Since the cross-sectional area of the flow path is greatly constricted at the position of the filter 7, the filter 7 acts as a large resistance to the flow path, and behind the filter 7, the gas pressure is greatly reduced to P3.

At this time, as a matter of course, the gas flow rate is also throttled and reduced.

The pressure of the gas flow passing through the filter 7 is slightly reduced due to the resistance of the flow path 6', and the gas pressure reaches P at the inlet of the exhaust pump 4.

Here, as mentioned above, a pressure difference of ΔP=P2-P3 occurs between the front and rear of the filter 7, so this pressure difference exerts a buffer effect, causing the exhaust pump 4 behind it to rotate. The propagation of pulsations caused by this is blocked.

Furthermore, the gas pressure P4 at the inlet of the exhaust pump 4 is Δ"("P
'4 P4), the gas flow rate of the entire gas flow system is reduced.

(6) Effects of the invention Since the present invention is constructed as described above, even if the suction pressure by the exhaust pump 4 pulsates according to its rotation, the buffer effect is exerted by the pressure difference before and after the filter 7, and the above-mentioned effect is achieved. The propagation of pulsations into the laser oscillation tube 3 can be blocked.

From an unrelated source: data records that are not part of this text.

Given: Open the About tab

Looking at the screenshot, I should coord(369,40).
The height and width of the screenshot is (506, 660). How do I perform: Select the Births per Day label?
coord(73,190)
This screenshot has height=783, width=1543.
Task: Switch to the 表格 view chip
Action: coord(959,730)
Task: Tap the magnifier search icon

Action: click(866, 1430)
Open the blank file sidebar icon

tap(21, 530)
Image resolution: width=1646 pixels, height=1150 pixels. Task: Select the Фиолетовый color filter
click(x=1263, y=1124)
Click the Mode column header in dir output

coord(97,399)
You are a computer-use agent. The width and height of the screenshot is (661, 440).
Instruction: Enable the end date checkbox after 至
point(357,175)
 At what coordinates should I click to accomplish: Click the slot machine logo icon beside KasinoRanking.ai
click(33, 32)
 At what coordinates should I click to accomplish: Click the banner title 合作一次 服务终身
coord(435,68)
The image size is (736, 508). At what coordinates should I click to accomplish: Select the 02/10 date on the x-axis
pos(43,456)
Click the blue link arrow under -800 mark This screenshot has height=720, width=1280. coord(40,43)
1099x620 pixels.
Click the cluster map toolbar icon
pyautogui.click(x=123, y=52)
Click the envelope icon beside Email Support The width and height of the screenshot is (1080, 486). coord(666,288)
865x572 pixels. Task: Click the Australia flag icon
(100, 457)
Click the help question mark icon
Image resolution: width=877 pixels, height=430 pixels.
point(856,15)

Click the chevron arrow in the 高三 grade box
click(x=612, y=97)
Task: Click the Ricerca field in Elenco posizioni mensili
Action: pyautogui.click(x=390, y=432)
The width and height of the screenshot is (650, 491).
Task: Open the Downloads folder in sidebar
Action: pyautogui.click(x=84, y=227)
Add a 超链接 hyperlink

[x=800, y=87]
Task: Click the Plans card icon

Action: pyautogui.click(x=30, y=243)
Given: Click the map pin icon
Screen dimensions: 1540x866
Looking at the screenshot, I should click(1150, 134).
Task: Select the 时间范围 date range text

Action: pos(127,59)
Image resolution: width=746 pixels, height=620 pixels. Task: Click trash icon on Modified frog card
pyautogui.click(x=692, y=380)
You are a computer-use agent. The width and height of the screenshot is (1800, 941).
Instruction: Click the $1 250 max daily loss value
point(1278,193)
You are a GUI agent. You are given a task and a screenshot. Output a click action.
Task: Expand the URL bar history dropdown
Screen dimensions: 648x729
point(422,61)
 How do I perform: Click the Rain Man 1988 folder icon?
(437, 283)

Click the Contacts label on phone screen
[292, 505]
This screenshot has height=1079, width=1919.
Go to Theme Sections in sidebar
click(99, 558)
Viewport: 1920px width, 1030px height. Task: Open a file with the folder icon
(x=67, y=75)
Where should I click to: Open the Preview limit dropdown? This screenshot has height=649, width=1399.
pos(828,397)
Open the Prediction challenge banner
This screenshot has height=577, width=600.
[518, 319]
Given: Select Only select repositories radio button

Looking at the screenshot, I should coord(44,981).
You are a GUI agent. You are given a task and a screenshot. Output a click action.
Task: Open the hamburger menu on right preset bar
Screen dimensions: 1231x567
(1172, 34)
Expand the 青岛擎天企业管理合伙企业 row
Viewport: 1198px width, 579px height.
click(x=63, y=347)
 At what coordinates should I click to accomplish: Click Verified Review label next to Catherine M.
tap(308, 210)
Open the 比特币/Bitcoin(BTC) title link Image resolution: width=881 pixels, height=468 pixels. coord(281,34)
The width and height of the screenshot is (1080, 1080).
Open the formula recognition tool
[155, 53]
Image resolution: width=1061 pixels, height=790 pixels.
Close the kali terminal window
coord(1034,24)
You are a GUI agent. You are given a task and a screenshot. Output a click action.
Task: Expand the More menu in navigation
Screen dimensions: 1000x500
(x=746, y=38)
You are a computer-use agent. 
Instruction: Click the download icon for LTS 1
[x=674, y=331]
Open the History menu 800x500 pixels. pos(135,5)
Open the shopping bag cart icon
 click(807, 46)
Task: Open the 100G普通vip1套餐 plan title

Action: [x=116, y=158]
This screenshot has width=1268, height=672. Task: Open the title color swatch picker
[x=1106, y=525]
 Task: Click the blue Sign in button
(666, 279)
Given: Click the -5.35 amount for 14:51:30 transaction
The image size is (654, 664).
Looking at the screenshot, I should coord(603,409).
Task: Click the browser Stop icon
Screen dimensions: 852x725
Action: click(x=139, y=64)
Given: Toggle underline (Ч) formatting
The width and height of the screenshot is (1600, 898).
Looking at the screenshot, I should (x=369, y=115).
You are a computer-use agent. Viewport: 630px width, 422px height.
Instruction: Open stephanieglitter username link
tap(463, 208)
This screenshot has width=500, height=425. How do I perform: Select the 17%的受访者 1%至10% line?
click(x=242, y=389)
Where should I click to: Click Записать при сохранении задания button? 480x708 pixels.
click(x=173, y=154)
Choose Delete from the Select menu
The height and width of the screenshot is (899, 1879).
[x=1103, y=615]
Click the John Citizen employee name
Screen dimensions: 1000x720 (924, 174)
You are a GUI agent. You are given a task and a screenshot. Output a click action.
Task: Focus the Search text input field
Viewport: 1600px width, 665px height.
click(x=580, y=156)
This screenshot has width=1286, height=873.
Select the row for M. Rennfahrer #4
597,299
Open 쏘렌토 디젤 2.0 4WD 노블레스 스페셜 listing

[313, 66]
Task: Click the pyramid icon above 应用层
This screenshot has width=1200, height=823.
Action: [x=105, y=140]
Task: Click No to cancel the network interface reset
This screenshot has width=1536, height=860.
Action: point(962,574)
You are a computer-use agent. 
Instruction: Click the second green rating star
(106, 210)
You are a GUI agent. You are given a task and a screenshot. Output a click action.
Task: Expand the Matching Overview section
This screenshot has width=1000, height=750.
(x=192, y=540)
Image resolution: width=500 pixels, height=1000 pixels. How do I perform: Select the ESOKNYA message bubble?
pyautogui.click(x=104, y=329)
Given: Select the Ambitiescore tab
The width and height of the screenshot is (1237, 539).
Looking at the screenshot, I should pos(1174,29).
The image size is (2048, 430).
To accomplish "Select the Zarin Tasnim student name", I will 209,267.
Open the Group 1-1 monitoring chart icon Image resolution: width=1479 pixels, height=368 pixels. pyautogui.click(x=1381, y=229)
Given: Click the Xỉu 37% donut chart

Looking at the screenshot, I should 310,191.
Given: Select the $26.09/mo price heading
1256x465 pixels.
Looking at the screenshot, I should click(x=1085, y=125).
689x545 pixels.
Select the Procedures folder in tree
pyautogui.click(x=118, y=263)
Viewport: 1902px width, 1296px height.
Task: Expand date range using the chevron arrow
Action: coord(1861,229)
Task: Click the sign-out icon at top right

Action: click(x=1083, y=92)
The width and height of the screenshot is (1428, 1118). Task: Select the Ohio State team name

Therefore, the gas pressure within the laser oscillation tube 3 can be stabilized, and the laser output can be kept constant.

In addition, the gas flow is restricted by the filter 7 and the exhaust pump 4
Since the flow rate towards the gas flow system can be reduced, the gas consumption of the entire gas flow system can be reduced.

Furthermore, although an oil rotary vacuum pump is generally used as the exhaust pump 4, after the exhaust pump 4 is stopped after using the laser oscillator, oil mist inside the exhaust pump 4 flows backward through the channels 6 and 6'. The filter 7 can block the intrusion into the laser oscillation tube 3 by using the filter 7.

Therefore, it is possible to prevent the reflecting mirror for amplification and return from being contaminated with the oil mist.

[Brief explanation of drawings]

FIG. 1 is a schematic explanatory diagram showing a laser oscillator with a gas flow system according to the present invention, and FIG. 2 is a graph showing pressure changes in the gas flow system from the gas supply section to the exhaust pump. 1...Gas supply section, 2...Flow rate valve, 3
... Laser oscillation tube, 4 ... Exhaust pump, 5 ... Exhaust section, 6.6' ... Channel,
7...Filter.

Claims (1)

[Scope of utility model registration request] In a gas flow laser oscillator having a gas supply section, a laser oscillation tube, and an exhaust pump for sucking and exhausting gas,
A laser oscillation tube with a gas flow set, characterized in that a filter for restricting gas flow is provided in the middle of the flow path from the laser oscillation tube to the exhaust pump.